Xeniteia, or sojourning in foreign parts, on either a permanent or temporary basis has thus been central to the historical experience of the Greeks in modern times. As a consequence the relationship of the communities overseas with the homeland has been of critical importance throughout the independence period. The prospect of the election of Michael Dukakis, a second-generation Greek-American, as president of the United States naturally aroused great excitement in Greece and, inevitably perhaps, unrealistic expectations. His emergence as the Democratic presidential candidate focused attention on the rapid acculturation of Greek communities abroad to the norms of the host society and highlighted the contrast between the effectiveness of Greeks outside Greece and the problems they experienced at home in developing the efficient and responsive infrastructure of a modern state. The existence of such large populations of Greek origin outside the boundaries of the state raises in an acute form the question of what constitutes ‘Greekness’ – presumably not language, for many in the second and third generation know little or no Greek. Religion is clearly a factor, but again there is a high incidence of marriage outside the Orthodox Church among Greeks of the emigration. In 119 of the 163 weddings performed at the Greek church of Portland, Oregon, between 1965 and 1977 one of the partners was not of Greek descent. It seems that ‘Greekness’ is something that a person is born with and can no more easily be lost than it can be acquired by those not of Greek ancestry.

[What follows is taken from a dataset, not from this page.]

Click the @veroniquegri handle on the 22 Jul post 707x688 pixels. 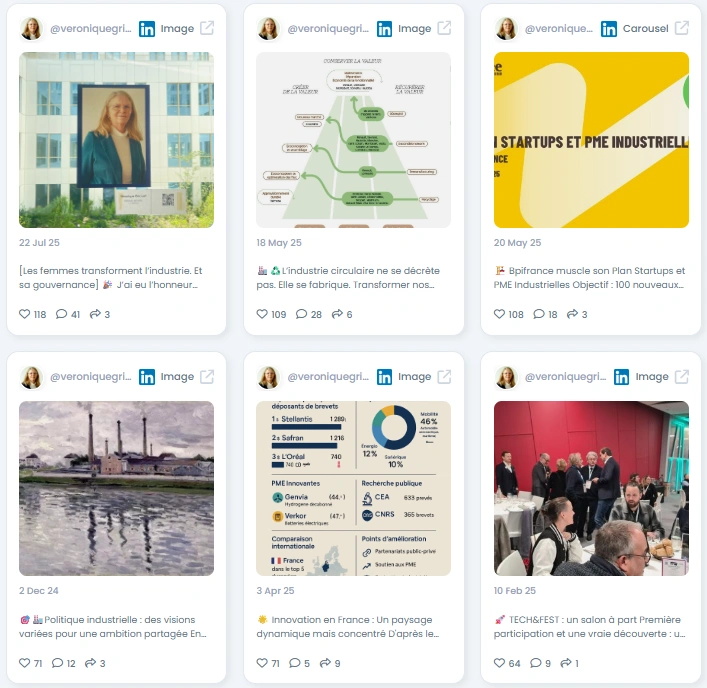(91, 29)
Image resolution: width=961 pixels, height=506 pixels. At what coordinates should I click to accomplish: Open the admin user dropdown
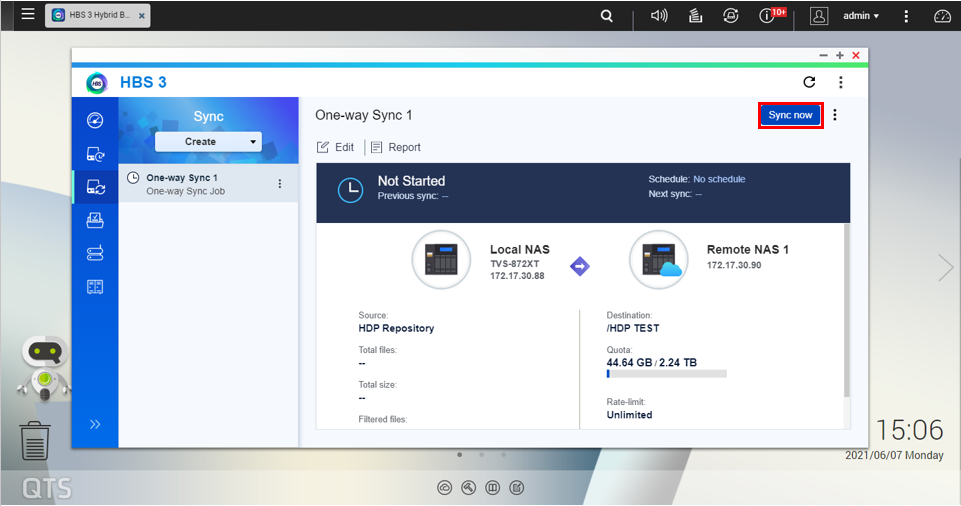tap(860, 16)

In the United States, in particular, the existence of a substantial, prosperous, articulate and well-educated community of Americans of Greek descent is seen as a resource of increasing importance by politicians in the homeland, even if the political clout attributed to the ‘Greek lobby’ is sometimes exaggerated, particularly by its opponents. Despite some successes Greek-Americans have had relatively little effect in generating pressure on Turkey to withdraw from northern Cyprus and in negating the tendency of successive US administrations to ‘tilt’ in favour of Turkey in the continuing Greek-Turkish imbroglio. (Richard Clogg, A Concise History of Greece, 2nd edition, 2002, Cambridge University Press, pp4-5)

The second edition was published in 2002 and gets up to about 2000, but there seems to be much to unpack here. However, before I accept this uncritically and presume to say too much, I’d rather give my Greek friends a chance to respond to Clogg’s assertions, and see if it matches up with how they would define themselves.